Gunmen abduct two aid workers in Darfur
July 3, 2009 (KHARTOUM) — Unknown armed men kidnapped on Friday two female aid workers belonging to an Irish nongovernmental organization in the troubled Sudanese province.
The two Irish and Ugandan women who are working with GOAL have been captured from their compound in Kutum in North Darfur on Friday evening.
A Sudanese guard working with the Irish aid group was released later after being abducted with the two women by the unidentified gunmen.
“UNAMID is deeply concerned and appeals on the kidnappers to release these two aid workers who are in Darfur to help its population,” said the spokesperson of the peacekeeping mission Noureddine Mezni, in an email sent to Sudan Tribune confirming the capture of the aid worker.
Goal is present in Kutum, 200 klm from the border with Chad, since February 2004 implementing emergency humanitarian programmes. The Irish group distributes seeds and constructs pit latrines and wells for thousands of displaced civilians affected by the conflict.
Today’s kidnapping is the third since a decision by the International criminal Court to arrest the Sudanese President Omer Al-Bashir for war crimes and crimes against humanity in Darfur.
In April a group called the Falcons for liberation of African seized two women aid workers from the French Aide Medicale Internationale. The kidnappers operated in the same way as today abduction, they captured the two women from their compound in Ed El-Fursan in South Darfur.

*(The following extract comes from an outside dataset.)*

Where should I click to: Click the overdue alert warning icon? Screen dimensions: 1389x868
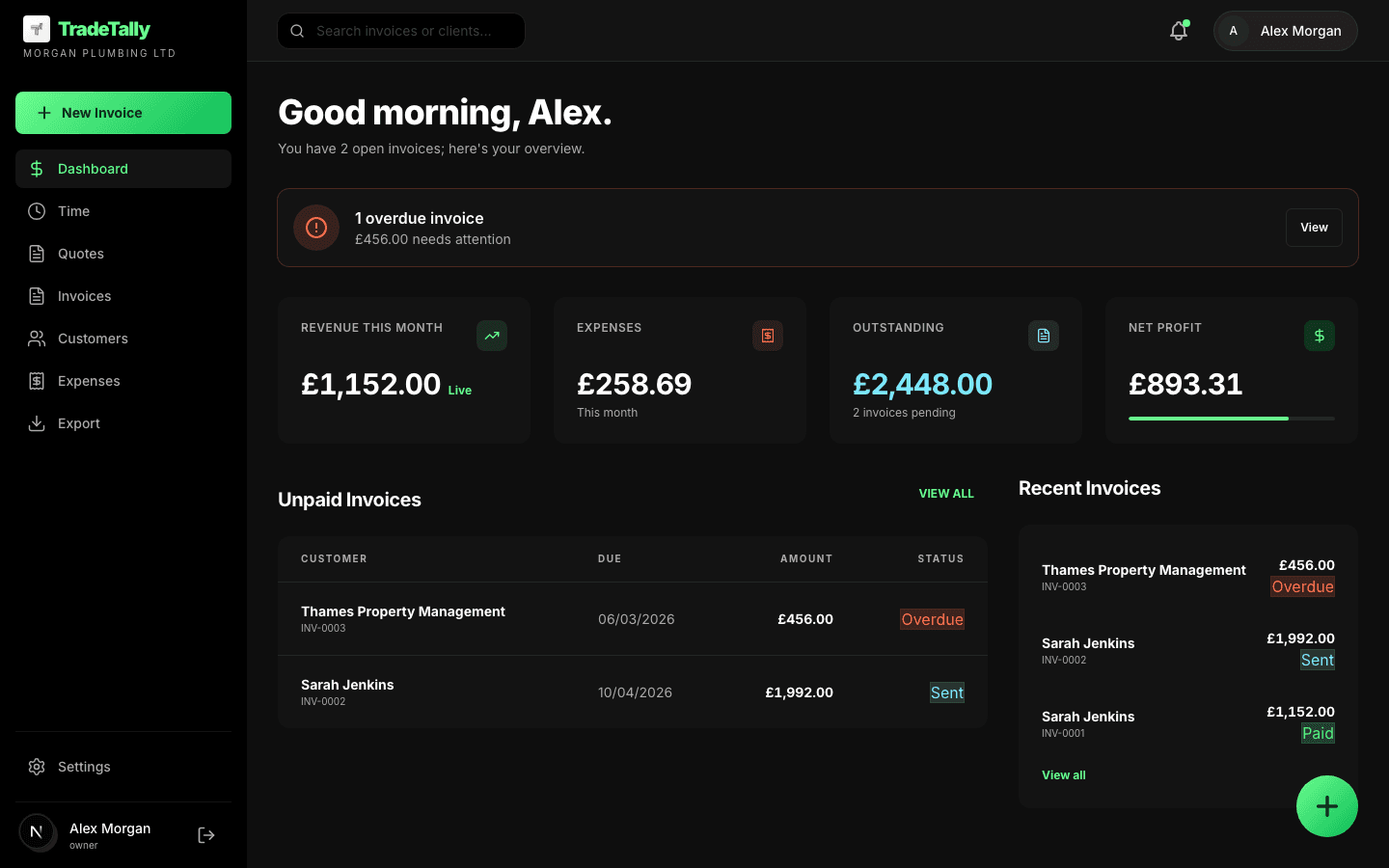click(315, 228)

Following the government decision to expel 13 foreign aid groups working in the country on March 4, unknown gunmen abducted five aid workers from Médecins Sans Frontières Belgium.
Darfur rebels accused in the past the Sudanese security service of the kidnapping of the aid workers saying it aims to destabilize the foreign NGOs by increasing the feeling of insecurity. However, Sudanese government had regularly condemned these attacks on the aid workers and intervened to free them.